第2話
よく聞けば、あの空にきらめく星々のどこかにまつりの故郷があるというわけではないらしいが(もっと遠いところにあるらしい。少なくとも太陽系ではないそうだ)、兎にも角にも地球がまつりの故郷ではないらしい。らしいばかりなのはこの話をしているまつり自身が僕以上によくわかっていないからだ。
そりゃそうだ。十六年生きてきて、唐突に「実は宇宙人なんだ」と言われてもはいそうですかと頷けるわけがない。要領が掴めないのも仕方ない。
「やっぱり変だと思うよね」
まつりは眉をひそめて困った顔をした。
「変だと思わない方がおかしいだろ」
しっかりと声になっていた。
「たしかに」
まつりが苦笑いした。まつりには申し訳ないけれど、いきなり宇宙人と言われたって返答に困る。ステーキだっておかしいと思うのに。
「いきなり宇宙人とか言われてもね。ステーキだっておかしいなって思うのに」
以心伝心したらしい。
「ついてくるサラダから食べちゃうから結局いきなりステーキは食べないものね」
健康志向だった。そんなくだらないことを言って笑うまつりの顔を見て、宇宙人とはとても思えない。

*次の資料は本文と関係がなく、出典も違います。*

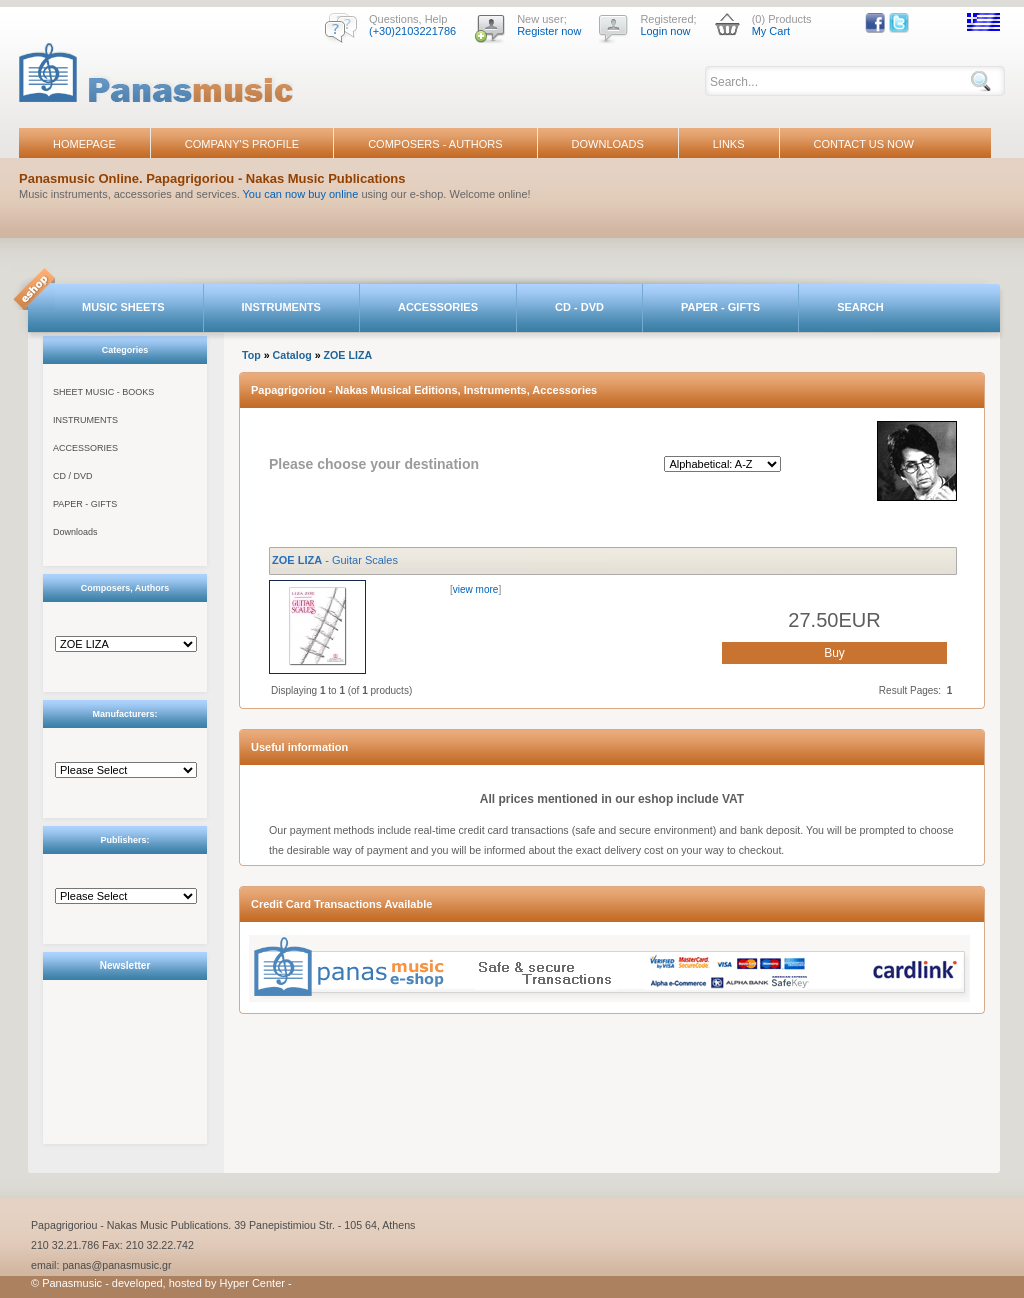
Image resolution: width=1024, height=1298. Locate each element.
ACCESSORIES (438, 307)
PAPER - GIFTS (720, 307)
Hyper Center (252, 1283)
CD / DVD (73, 476)
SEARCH (860, 307)
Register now (549, 31)
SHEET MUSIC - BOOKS (103, 392)
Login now (665, 31)
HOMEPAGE (84, 144)
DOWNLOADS (608, 144)
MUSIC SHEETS (123, 307)
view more (476, 589)
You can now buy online (301, 194)
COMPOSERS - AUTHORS (435, 144)
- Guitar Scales (335, 560)
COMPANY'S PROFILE (242, 144)
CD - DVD (579, 307)
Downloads (75, 532)
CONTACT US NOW (864, 144)
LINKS (729, 144)
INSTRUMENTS (281, 307)
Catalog (292, 355)
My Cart (771, 31)
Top (251, 355)
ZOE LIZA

見るからに目の形が不思議とか、口がないとか、耳がとんがっているとかそもそも骨格が人間離れしているとか、そういった身体的特徴があればああと頷くだろうけれど、そういったこともない。制服の下はわからないけれど。
「また変なこと考えてるでしょ」
圧力のかかった若干の怒気を孕んだ声を聞いて胸に行っていた視線をさっと空へ泳がす。手慣れたものだ。きっと気づかれていないはずだ。
「寒そうだなと思ったんだよ」
二番煎じの言い訳にため息をついて、頭を振るった。それからまつりは僕の目をしっかりと見た。僕は一度視線を外したけれど、もう一度まつりの視線と合わせた。重なった視線の先にあるまつりの瞳はとてもきれいで星空みたいだった。妙に魅力的で、生まれてから今の今まで一緒に育ってきた僕の幼馴染が宇宙人だと納得した。
「私が本当に宇宙人だったら、
嫌いになる? 変なやつって思う?
捕まえて政府に差し出す?」
「そんなことしないよ。SF映画じゃあるまいし」
ていうか、質問の幅がちぐはぐしすぎだろ。
「仮にまつりが宇宙人だとして、これから何かしなきゃいけないの?」
「……わかんない。昨日お父さんに急に言われただけだから」
また二人に静寂が訪れる。わからないことだらけで困る。けれども、きっとまつりは宇宙人だ。瞳の奥にある星空はその証拠だ。それだけはなんとなくわかった。
「とはいえ、来週の期末テストは変わらずにあるよなあ」
「……ノート貸してね」
「貸すだけでいいの?」
「さらに教えてくれたらボーナスでお母さんの手料理があります」
「おまえは何もしないのかい」
思わず噴き出した。
「お母さんのお手伝いはしますー」
「さいですか、明日から行くよ。時間は?」
「部活が終わるのがー、夜の六時だから、七時くらい?」
「いいよ」
そういって、今回のまつりの相談はひとまず終止符を打った。
僕らの体温を奪い取ったベンチから立ち上がって、帰路につく。公園の出口にあるゴミ箱に缶を投げ入れると乾いた音が夜道に響いた。
今日の部活中に起きた高田先輩と橋本先輩のひと悶着をまつりから聞きながら歩くとものの数分はあっという間だった。少しだけまつりの家の前でその話の続きを聞いて、話し終わるとまつりは俯いた。
「今日はありがと。寒いのにごめんね」
「気にするなよ。まあ、なんていうか公園が似合う話だったし」
まつりがすこしだけ笑ったように見えた。
また明日と言おうと思ったら、ちょうどよく、
「おやすみ、また明日」
と。まつりの方が先に言ってきた。
「おやすみ。また明日」
そう伝えて僕はまつりが家に入っていくのを見届けて、自分の家へと向かった。すぐ真隣の我が家へ入ると暑いくらいだった。リビングに顔を出すと妹が母と喧しくレースゲームをしていた。その二人を幸せそうに写真に収めている父を見て、こいつらの方がよっぽど宇宙人に思えた。